Remote State (Locking + Audit)

Terraform is not just provisioning infra - it becomes the contract between platform and application teams.

Repository Structure (Designed for Scale)

platform-infra/

├── modules/

│ ├── network/ # opinionated, versioned

│ ├── kubernetes/ # cluster lifecycle only

│ ├── iam/ # least-privilege boundaries

├── environments/

│ ├── dev/

│ ├── uat/

│ └── prod/

├── backend.tf # remote state + locking

├── versions.tf

└── provider.tf

Why this matters

Modules are immutable contracts
Environments only supply inputs, never logic
Changes become reviewable deltas, not surprises

Kubernetes Module: What Terraform Should (and Shouldn't) Do

Terraform should:

Create clusters
Define node pools
Enforce baseline security
Configure networking

Terraform should not:

Deploy applications
Manage runtime scaling
Handle per-service configuration

That boundary keeps the platform stable.

Cluster Definition (Intentional Minimalism)
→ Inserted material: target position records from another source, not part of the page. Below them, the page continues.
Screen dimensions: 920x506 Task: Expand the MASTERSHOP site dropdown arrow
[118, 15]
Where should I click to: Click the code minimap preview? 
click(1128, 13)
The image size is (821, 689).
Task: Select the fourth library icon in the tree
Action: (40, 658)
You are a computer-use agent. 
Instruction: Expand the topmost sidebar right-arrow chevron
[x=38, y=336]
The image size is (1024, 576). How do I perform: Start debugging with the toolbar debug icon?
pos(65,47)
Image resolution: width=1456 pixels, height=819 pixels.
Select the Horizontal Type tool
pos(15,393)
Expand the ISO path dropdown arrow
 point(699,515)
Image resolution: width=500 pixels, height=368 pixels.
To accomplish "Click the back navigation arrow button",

resource "google_container_cluster" "this" {

name = var.cluster_name

location = var.region

remove_default_node_pool = true

initial_node_count = 1

release_channel {

channel = "REGULAR"

}

workload_identity_config {

workload_pool = "${var.project_id}.svc.id.goog"

}

Why this matters

Release channels reduce operational burden
Workload Identity eliminates long-lived secrets
Default node pools are avoided by design

Node Pools as Failure Domains

resource "google_container_node_pool" "system" {

name = "system-pool"

cluster = google_container_cluster.this.name

node_config {

machine_type = "e2-standard-4"

labels = {

workload = "system"

}

autoscaling {

min_node_count = 1

max_node_count = 3

}

This enables:

Workload isolation
Predictable blast radius
Safer upgrades

Environment Parity via Inputs

# environments/prod/terraform.tfvars

cluster_name = "platform-prod"

region = "asia-south1"

node_min = 3

node_max = 10

Same code. Different intent.

Operational Outcomes

Deterministic infrastructure
Reproducible environments
Faster incident recovery
Safer experimentation

Terraform becomes boring - and that's a compliment.